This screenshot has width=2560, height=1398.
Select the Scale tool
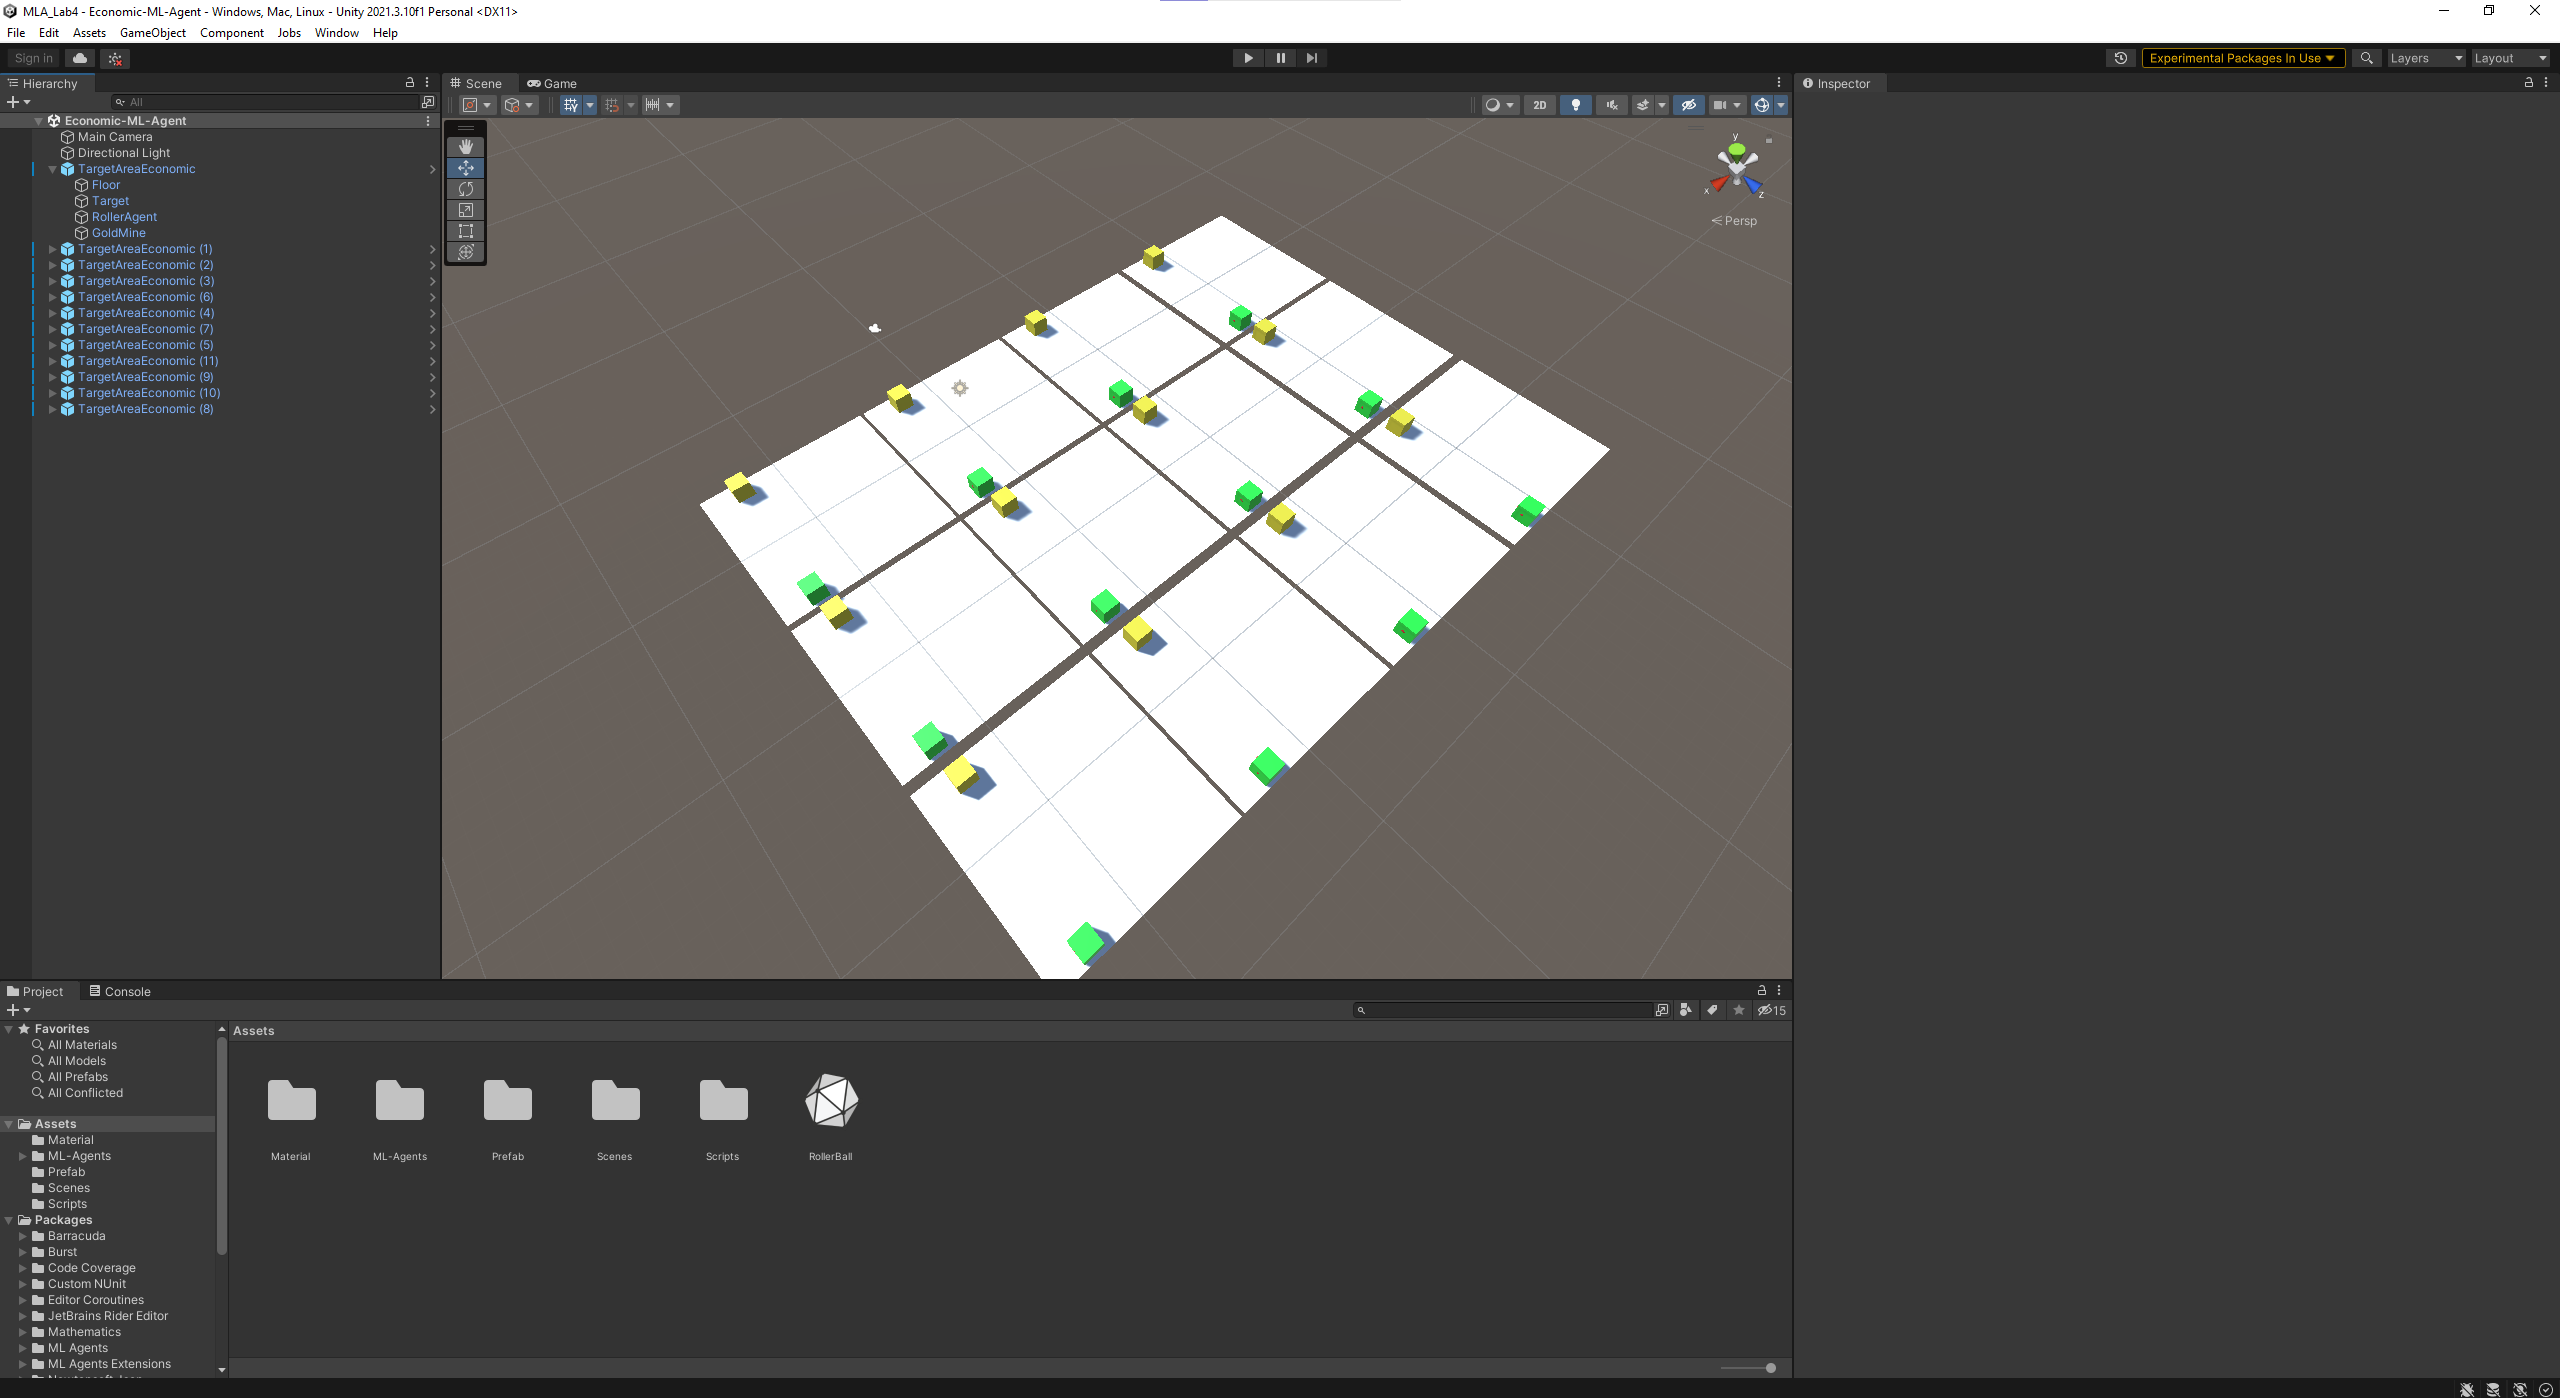coord(466,210)
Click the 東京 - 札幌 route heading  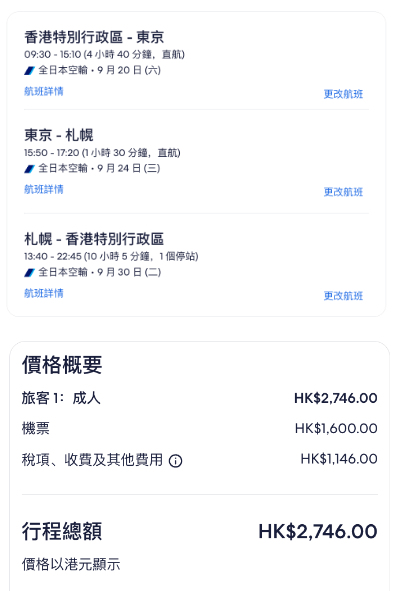point(59,135)
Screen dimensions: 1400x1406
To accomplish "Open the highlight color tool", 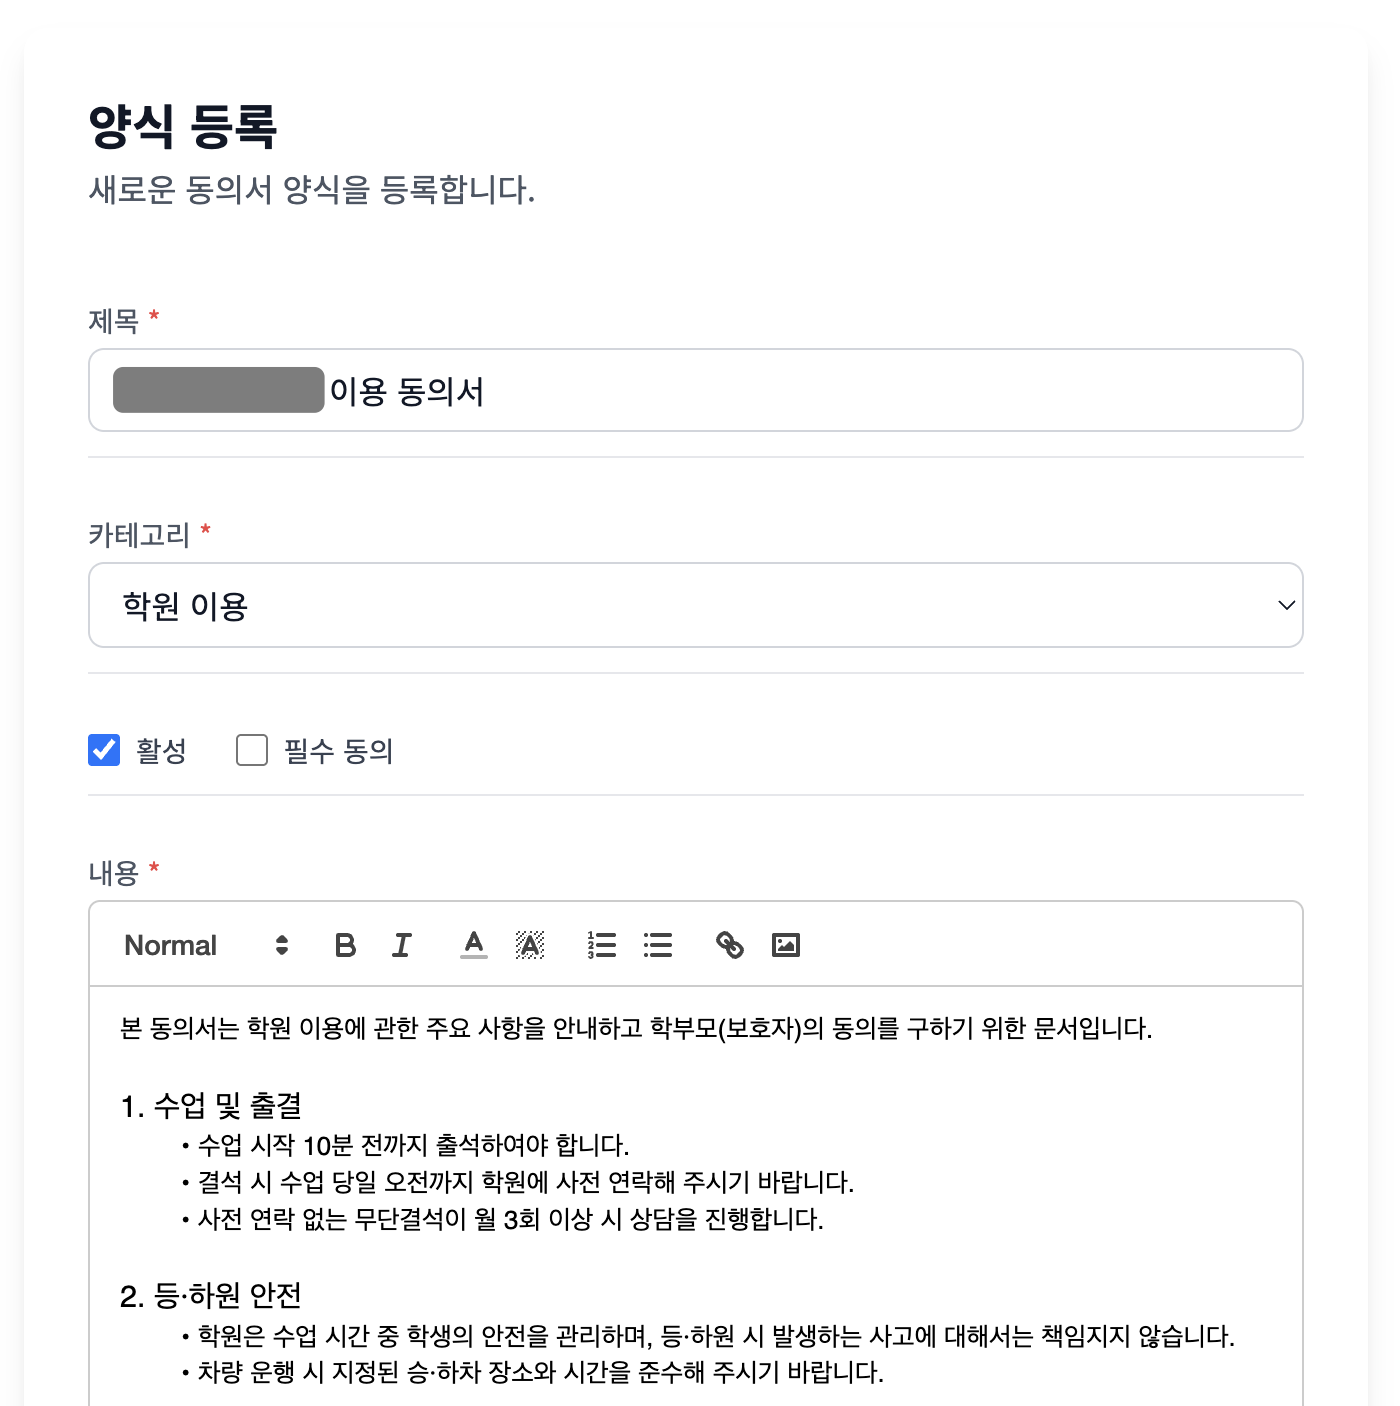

> Instrução
Reproduza sem alterações as linhas da listagem, começando pela linha que contém "Screen dimensions: 1400x1406" e seguindo até o fim da listagem. Deixe as imagens fora da resposta.

> Resposta da tarefa
Screen dimensions: 1400x1406
To accomplish "Open the highlight color tool", 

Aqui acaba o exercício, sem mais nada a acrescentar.